De très nombreux Chefs d'Etat et de Gouvernement, des Vice-Premiers Ministres, Ministres et de Représentants de différents Etats sont venus ici pour travailler ensemble dans l'esprit de solidarité et d'universalité, qui caractérise la famille des Nations Unies. Cela confirme que les efforts que nous avons déployés pour préparer ce Sommet n'ont pas été vains. Je voudrais profiter de cette occasion pour remercier très chaleureusement l'ensemble du personnel de la FAO, à tous les niveaux, pour la qualité et l'efficacité du travail accompli pour assurer la réussite de ce Sommet.

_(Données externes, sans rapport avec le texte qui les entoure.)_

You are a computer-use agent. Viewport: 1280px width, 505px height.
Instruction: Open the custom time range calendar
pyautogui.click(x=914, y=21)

Ces quatres derniers jours ont été pour nous tous une étape importante vers notre objectif commun: éradiquer la faim dans un monde où elle aurait dû avoir disparu depuis longtemps. Ce qui devait être fait pour atteindre l'objectif du Sommet de 1996, n'a pas encore été fait. Les affamés sont pratiquement aussi nombreux aujourd'hui qu'il y a cinq ans. C'est cette sombre réalité qui nous a conduit à convoquer le Sommet mondial de l'alimentation: cinq ans après.
Votre présence ici, aujourd'hui, votre dévouement, votre engagement, sont autant de preuves qu'au-delà des engagements internationaux, chaque pays adoptera des mesures concrètes, afin de mettre en oeuvre les actions identifiées dans la Déclaration que vous avez adoptée le premier jour du Sommet.

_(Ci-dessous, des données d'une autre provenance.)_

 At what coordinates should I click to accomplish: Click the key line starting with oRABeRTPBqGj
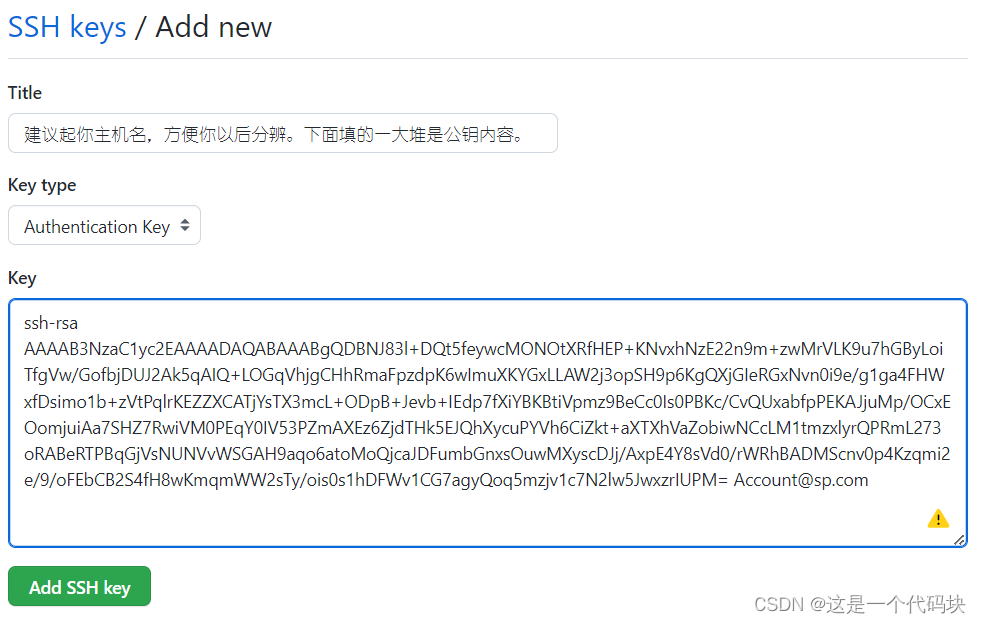[x=487, y=454]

A l'heure où s'achève ce Sommet, j'ai le grand plaisir d'annoncer que 53 Etats et la Communauté européenne ont profité de leur présence à Rome pour signer le Traité international sur les ressources génétiques pour l'alimentation et l'agriculture, adopté à La Conférence de la FAO en novembre 2001. En outre, sept Etats l'ont déjà ratifié. Je réitère donc ici mon appel pour que tous les Gouvernements le signent et entreprennent dès que possible les procédures requises pour sa ratification.

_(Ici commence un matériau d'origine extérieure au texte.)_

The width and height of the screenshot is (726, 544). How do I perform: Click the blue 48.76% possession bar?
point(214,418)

Vous êtes parvenus à un large consensus sur les mesures à prendre pour accélérer le processus de réduction de la faim. Vous vous êtes publiquement engagés devant le monde entier à renforcer la volonté politique et les actions nécessaires pour atteindre notre objectif commun. Nous savons que l'élimination de la faim est non seulement un impératif moral, mais qu'investir pour en réduire l'incidence ne pourra que bénéficier à un monde de plus en plus interdépendant. Il est dans l'intérêt de tous, riches et pauvres, de tout faire et rapidement, pour instaurer un monde plus équitable pour éliminer la faim chronique et ses stigmates, le désespoir et la résignation. Commençons dès maintenant la course contre la montre pour mettre en oeuvre nos engagements afin de démontrer qu'ensemble, nous gagnerons la guerre contre la faim et la pauvreté, contre le scepticisme et l'égoïsme.
Et, je ne saurai conclure mon propos sans remercier de nouveau le Président du Conseil italien, le Gouvernement et le Peuple italien, le Sénat et la Chambre des Représentants italiens pour le soutien, ô combien chaleureux, ô combien efficace et ô combien généreux, qui nous a permis de réussir à relever le défi de ce Sommet mondial: cinq ans après.